Vendredi, il est midi. Les prévisions ne sont pas glop sur les Bornes. Vent, chaleur et stabilité sont au programme. Peu importe ! Ce ne sont pas 12h de route qui nous font peur, pas plus que le coût de 1200km de mazout et de péages, sans parler des points de mon permis ce ne sont pas non plus la pollution et les encombrements du périphérique qui vont nous retenir. Après deux SMS échangés avec Laurie, c’est gaz!
Pour faire du vrai parapente il nous faut de vrais parapentes. Samedi nous avons la chance de pouvoir récupérer deux Antea 2 sorties du catalogue Sky. C’est avec ces EN-C, des voiles tout ce qu’il y a de plus standard, que nous pouvons nous lancer en immersion dans ce monde inconnu. Il faut dire à ce stade de l’histoire que je n’ai jamais volé en EN-C. A peine sorti de l’école avec 80 vols à mon actif je me suis acheté une EN-D. Quant à Laurie elle est née dans un parapente rose non homologué. Autant dire que nous partons dans l’inconnu.

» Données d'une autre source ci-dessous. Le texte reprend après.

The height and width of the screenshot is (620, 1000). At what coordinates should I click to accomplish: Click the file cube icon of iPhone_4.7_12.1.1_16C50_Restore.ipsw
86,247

Première bonne nouvelle, échanger l’Enzo pour l’Antea allège considérablement le sac. Deuxième bonne nouvelle, ça gonfle d’une facilité déconcertante. Il suffit de retrouver les A dans le plat de tagliatelles des élévateurs et de donner une toute petite impulsion. Paf, ça gonfle, ça prend forme, c’est homogène, ça monte sans tirer, et hop, vous volez! Un truc de fou ce parapente !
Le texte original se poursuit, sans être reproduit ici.